4. He was not fond of cats, especially mountain lions. He frequently called them “game hogs” in his stories. He much preferred grizzly bears, so much so that he raised two cubs, Johnny and Jenny, for a year after their mother was killed.

5. He spoke at the Tuskogee Institute in November, 1908, to the whole student body. Booker T. Washington was the principal at the time. Enos’ usual theme with his talks were on forestry and tree conservation, sometimes ending with a bear story.

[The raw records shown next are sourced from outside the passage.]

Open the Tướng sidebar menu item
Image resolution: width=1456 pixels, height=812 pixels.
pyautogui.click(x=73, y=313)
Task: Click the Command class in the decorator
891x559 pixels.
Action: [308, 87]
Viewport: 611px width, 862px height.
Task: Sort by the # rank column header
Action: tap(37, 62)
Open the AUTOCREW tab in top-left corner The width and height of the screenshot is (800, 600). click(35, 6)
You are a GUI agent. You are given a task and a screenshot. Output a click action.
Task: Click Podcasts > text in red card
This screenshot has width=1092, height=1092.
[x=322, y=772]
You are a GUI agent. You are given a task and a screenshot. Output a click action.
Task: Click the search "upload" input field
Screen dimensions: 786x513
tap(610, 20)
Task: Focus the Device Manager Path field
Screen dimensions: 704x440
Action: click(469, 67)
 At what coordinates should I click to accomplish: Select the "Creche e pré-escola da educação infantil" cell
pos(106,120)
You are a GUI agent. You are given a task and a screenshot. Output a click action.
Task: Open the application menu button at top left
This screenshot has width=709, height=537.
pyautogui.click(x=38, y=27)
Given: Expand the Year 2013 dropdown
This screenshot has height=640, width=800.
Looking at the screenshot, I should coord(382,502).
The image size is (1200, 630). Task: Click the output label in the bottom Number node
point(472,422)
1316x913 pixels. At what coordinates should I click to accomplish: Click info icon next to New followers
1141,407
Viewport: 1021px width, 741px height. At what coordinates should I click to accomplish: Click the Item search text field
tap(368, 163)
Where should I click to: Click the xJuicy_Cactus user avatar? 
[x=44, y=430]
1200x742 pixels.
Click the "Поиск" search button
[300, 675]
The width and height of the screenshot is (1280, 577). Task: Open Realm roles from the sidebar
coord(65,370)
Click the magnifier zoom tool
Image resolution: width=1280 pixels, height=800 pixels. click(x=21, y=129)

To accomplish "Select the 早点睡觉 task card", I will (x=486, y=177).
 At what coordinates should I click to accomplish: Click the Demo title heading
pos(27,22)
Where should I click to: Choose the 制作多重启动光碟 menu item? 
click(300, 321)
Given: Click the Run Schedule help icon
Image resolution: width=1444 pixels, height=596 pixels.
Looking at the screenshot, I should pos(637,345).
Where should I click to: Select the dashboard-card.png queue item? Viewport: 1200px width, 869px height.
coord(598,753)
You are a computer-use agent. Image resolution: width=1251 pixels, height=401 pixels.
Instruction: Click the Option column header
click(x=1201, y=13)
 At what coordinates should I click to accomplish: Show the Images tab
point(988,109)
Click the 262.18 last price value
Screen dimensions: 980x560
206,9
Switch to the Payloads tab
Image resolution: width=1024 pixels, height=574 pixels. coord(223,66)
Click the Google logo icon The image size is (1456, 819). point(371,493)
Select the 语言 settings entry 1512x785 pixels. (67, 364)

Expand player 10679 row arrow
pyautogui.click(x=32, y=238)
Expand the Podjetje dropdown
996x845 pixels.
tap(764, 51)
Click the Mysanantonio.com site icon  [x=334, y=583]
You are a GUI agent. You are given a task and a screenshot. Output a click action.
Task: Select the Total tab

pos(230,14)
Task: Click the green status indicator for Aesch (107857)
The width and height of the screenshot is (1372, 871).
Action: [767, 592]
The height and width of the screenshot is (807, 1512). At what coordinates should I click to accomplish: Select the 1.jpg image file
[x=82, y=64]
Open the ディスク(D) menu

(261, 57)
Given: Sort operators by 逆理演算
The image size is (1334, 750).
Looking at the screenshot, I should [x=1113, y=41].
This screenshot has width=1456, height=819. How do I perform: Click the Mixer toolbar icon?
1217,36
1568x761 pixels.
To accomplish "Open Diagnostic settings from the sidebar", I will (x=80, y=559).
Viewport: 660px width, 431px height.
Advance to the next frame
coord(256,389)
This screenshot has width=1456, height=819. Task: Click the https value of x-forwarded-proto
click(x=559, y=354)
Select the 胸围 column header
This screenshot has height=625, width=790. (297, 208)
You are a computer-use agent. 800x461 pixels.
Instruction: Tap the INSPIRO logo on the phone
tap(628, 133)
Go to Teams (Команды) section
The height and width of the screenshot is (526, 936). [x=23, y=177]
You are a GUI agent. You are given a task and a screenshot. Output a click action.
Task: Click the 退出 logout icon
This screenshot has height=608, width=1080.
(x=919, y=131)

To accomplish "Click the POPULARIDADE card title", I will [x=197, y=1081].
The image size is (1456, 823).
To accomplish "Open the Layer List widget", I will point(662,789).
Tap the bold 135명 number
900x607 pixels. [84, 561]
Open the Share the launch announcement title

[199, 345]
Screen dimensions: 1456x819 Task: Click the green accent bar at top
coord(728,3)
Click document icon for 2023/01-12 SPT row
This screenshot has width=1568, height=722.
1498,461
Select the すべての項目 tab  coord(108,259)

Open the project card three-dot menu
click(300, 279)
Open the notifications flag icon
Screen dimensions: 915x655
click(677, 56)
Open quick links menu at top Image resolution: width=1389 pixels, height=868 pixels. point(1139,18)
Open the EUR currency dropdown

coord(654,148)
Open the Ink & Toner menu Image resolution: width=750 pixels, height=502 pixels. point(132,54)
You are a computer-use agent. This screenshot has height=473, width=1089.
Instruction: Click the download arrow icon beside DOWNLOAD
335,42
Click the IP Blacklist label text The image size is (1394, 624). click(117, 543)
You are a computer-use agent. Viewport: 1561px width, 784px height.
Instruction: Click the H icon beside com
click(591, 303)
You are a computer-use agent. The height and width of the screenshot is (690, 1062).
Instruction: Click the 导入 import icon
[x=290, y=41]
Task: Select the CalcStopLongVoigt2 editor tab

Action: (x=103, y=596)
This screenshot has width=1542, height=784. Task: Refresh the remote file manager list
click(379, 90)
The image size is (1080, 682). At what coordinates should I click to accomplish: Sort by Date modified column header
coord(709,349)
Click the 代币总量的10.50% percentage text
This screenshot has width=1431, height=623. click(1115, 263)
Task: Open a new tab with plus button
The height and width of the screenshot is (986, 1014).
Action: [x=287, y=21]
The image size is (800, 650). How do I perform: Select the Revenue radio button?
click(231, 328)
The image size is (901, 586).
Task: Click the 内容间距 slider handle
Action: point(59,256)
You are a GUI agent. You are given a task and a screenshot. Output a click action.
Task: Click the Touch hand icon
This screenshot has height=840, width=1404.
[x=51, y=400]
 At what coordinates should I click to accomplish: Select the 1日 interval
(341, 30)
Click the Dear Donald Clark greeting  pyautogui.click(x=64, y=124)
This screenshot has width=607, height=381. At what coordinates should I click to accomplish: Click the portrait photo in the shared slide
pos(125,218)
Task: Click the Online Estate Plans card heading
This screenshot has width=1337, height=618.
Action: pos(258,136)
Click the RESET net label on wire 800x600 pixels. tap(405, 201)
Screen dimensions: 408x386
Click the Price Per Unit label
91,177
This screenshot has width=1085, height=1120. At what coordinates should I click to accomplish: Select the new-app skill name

6. Enos, with his wife Esther and daughter Enda, stayed at the Hotel Rosslyn in Los Angeles in 1922, during his tour of the west coast. At the time, the luxury hotel was only ten years old and in its heyday. Some online searching didn’t reveal much except that it is now in a dodgy area of L.A. Although, I did find some old photos of it.

Hotel Rosslyn, 1920's

Hotel Rosslyn, 1920’s

Hotel Rosslyn, 1924

Hotel Rosslyn, 1924

7. Although he was allergic to wheat, Enos did enjoy the occasional waffle. Esther mentions it in a journal she wrote about raising their daughter the first few years of her life. Eating wheat products gave him something of a sour stomach, but when he wanted waffles, he wanted waffles!

8. Enos climbed Mt. Vesuvius in 1900 during a trip to Europe. The soonest it had erupted before his visit was on April 24, 1872 (Enos had just turned two years old), and the next eruption would occur on April 4, 1906, both eruptions had lava flows. The Vesuvius National Park website is here: http://www.epnv.it/grancono/index.asp

9. Enos corresponded with two presidents: Teddy Roosevelt and Woodrow Wilson. Wilson was the president that signed the bill creating Rocky Mountain National Park, not Teddy. Enos also spoke before Taft when he was giving a talk on bears at the White House.

When I think of some more little snippets and tidbits, I’ll add to this, but for the time being, have some trivia to impress your friends at parties, especially if they are Enos Mills fans!

1 thought on “9 Things You May Not Have Known About Enos Mills

  1. Bruce

    Happened to pull up Enos’ obituary and noticed that FO Stanley (The Stanley Hotel, Stanley steamer, etc) was one of the pallbearers at the private internment.